When compounding is done monthly, Amount is calculated using the equation,

A = P \((1 + \frac{R }{ 1200}) ^ {12T}\),

Where P = Principal, R = Rate of Interest (in percent) and T = Period (in years)

In this question, P = 3000, R = 6 and T = 1

Substituting the values, we have, A = 3000 \(( 1 + \frac{6 }{ 1200} ) ^ {12}\)

Simplifying, we have, A = 3000 \(( 1 + \frac{1 }{ 200}) ^{12}\) or A = 3000 \(( 1.005) ^{12}\).

The obvious question that a lot of us will have on our minds will be, “How do I evaluate the exponent without a calculator?”. That is probably where GMAT does not expect you to be a number cruncher, but more of a smart estimator.

Now, 0.005 = ½ percent. ½ percent of 3000 would be 15; so, after 1 month, the amount would be 3015$.

Now, ½ percent of 15 = 0.0075, a very small value.
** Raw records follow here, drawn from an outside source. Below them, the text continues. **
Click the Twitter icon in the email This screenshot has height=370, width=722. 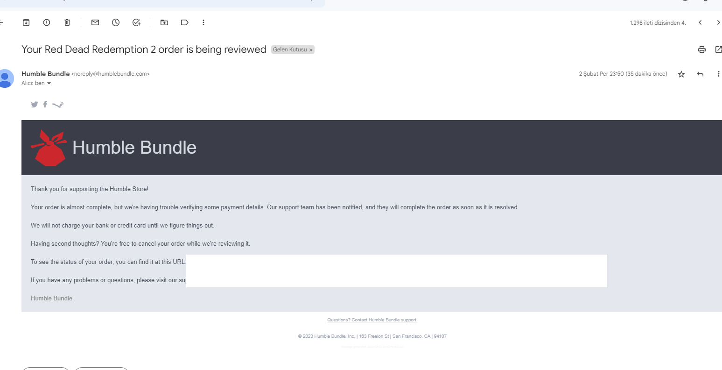click(35, 105)
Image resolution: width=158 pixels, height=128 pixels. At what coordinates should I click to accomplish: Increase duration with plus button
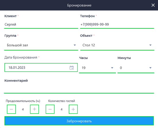(x=34, y=109)
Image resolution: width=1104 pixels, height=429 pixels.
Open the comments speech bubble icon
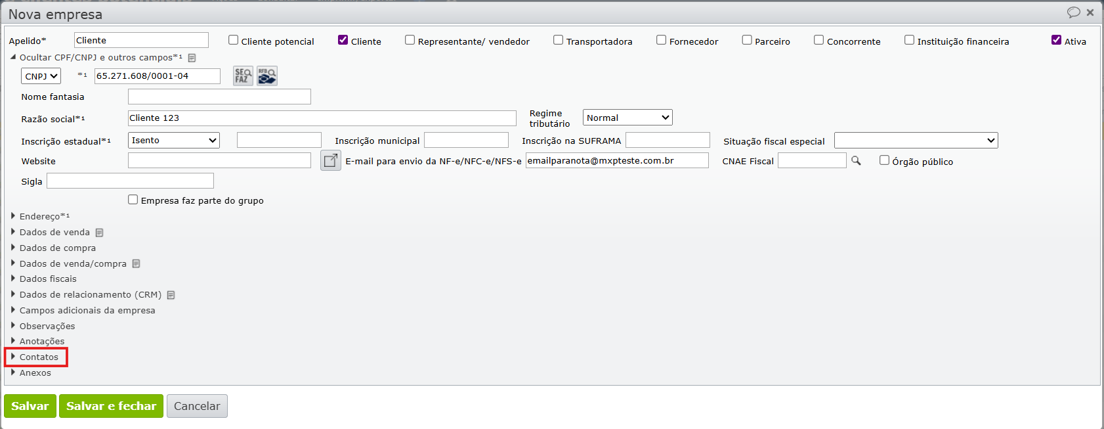pos(1073,12)
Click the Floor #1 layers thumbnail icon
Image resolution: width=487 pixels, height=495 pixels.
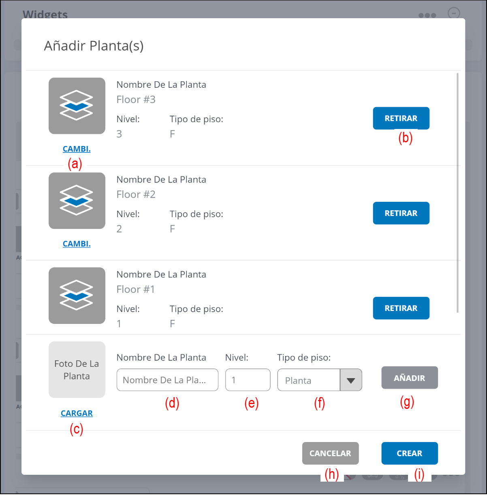coord(77,296)
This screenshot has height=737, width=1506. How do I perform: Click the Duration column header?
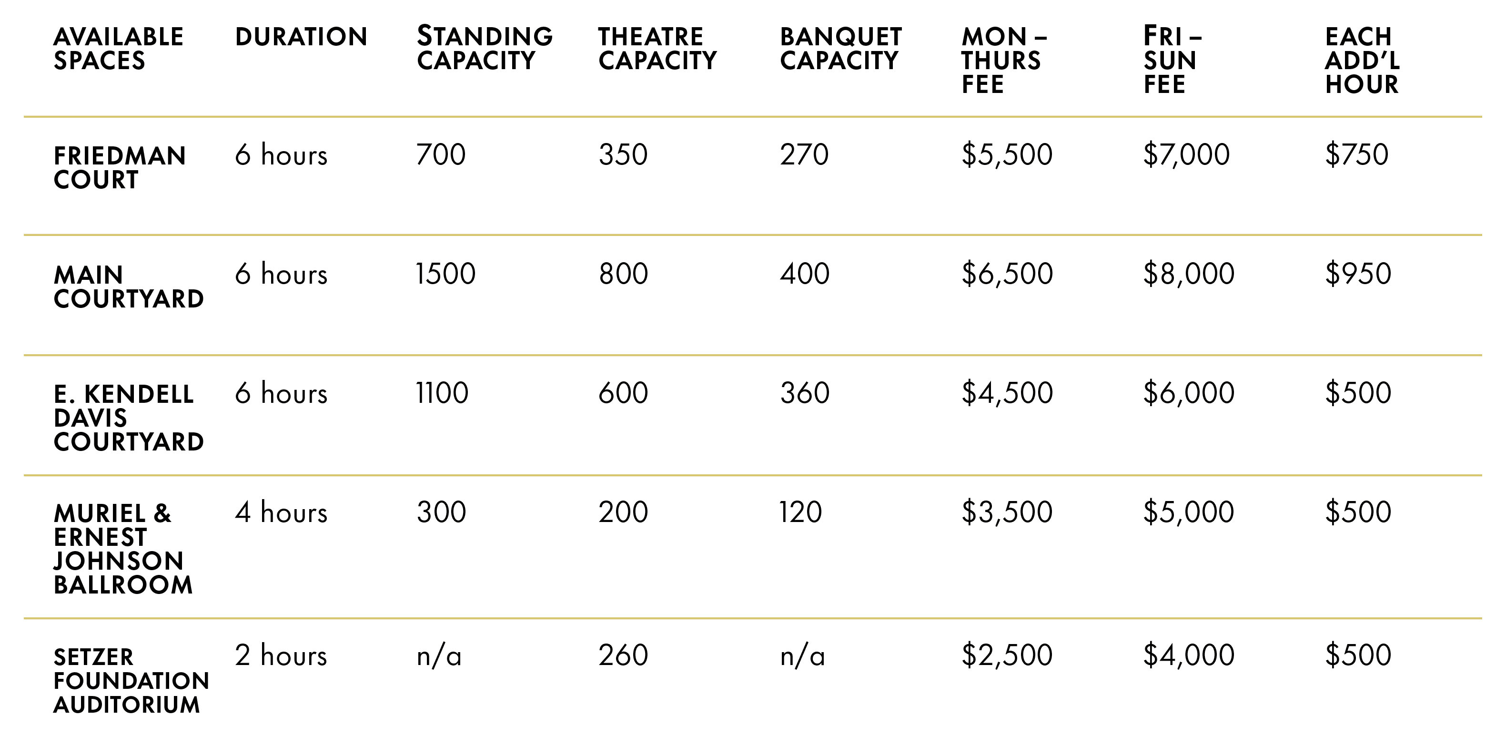click(301, 37)
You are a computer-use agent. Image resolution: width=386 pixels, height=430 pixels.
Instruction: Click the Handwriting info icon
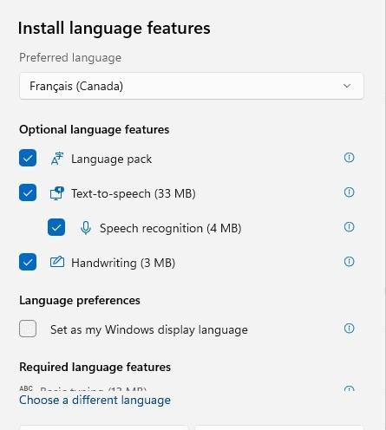[x=349, y=262]
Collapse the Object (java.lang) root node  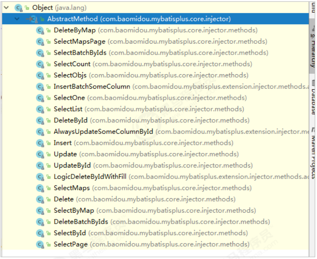tap(5, 8)
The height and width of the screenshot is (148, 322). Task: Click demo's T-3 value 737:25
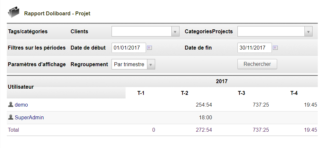[x=261, y=105]
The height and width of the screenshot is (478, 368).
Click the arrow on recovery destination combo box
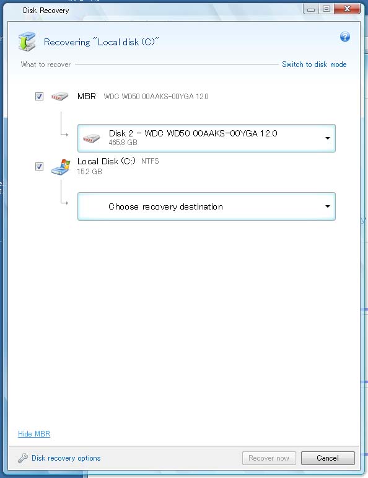328,206
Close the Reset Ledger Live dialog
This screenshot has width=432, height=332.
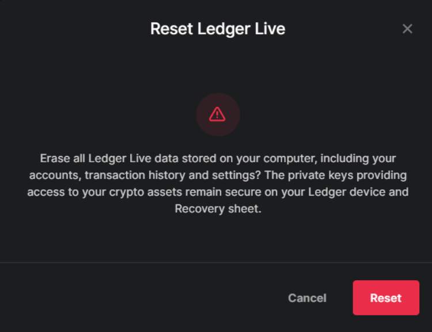click(x=407, y=29)
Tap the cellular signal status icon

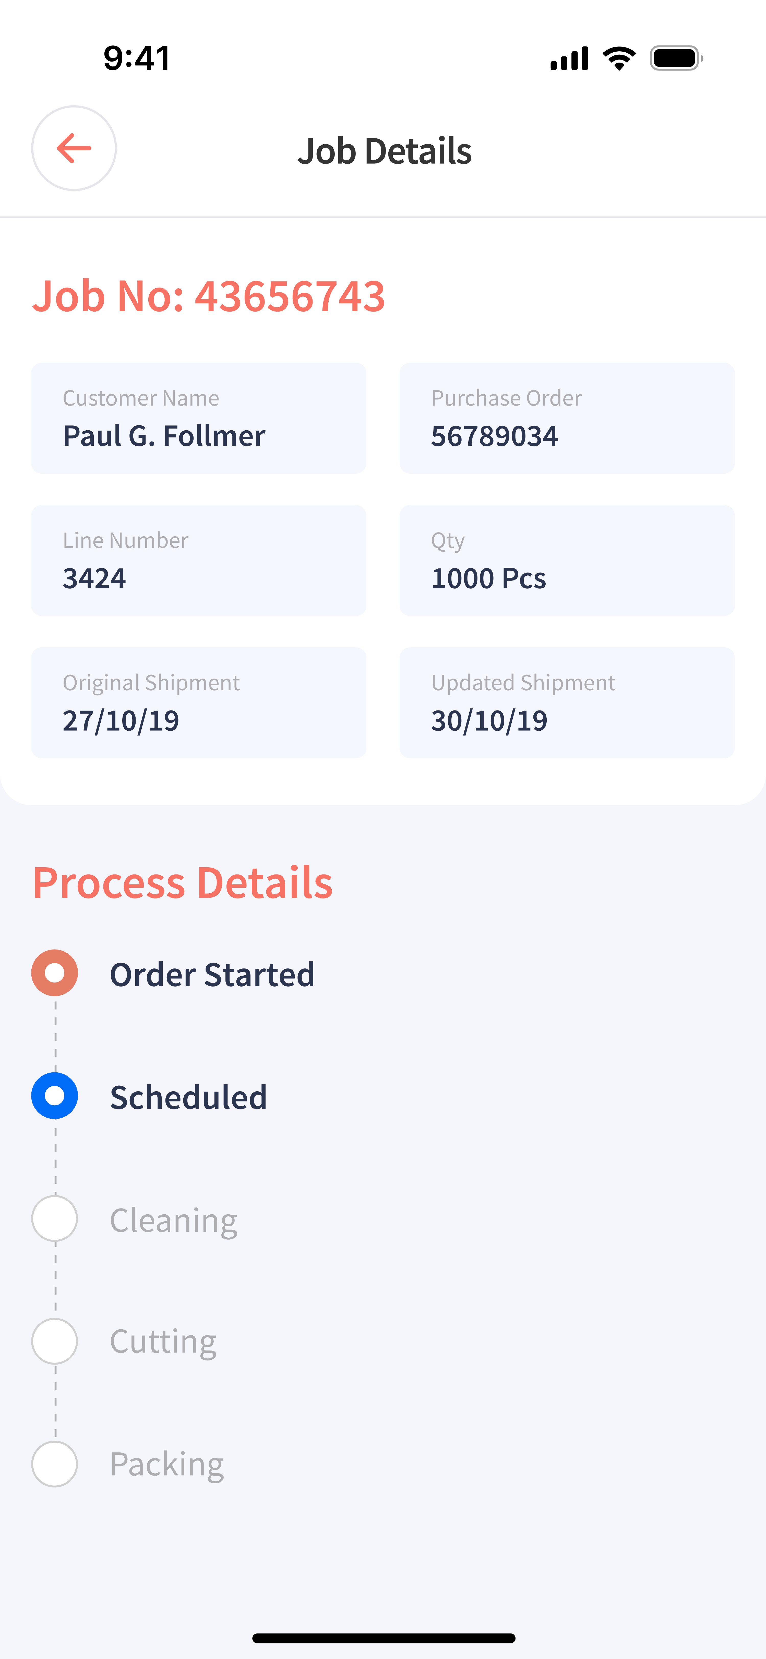point(569,59)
So, if we estimate that we would get a very small value above $15, for each of the 12 months, we wouldn’t be wrong at all.
Therefore, total interest in 12 months = 15 * 12 = 180.

So, is the amount 3180? NO. Remember that there is a small value over and above 15 in the interest component of every month after the 2nd month. Therefore, we need a value slightly above 3180, that would be 3185.

Answer option A is non-sensical. Answer options D and E are impossible to reach in one year considering the meager rate at which interest is being paid out.

The correct answer option is C.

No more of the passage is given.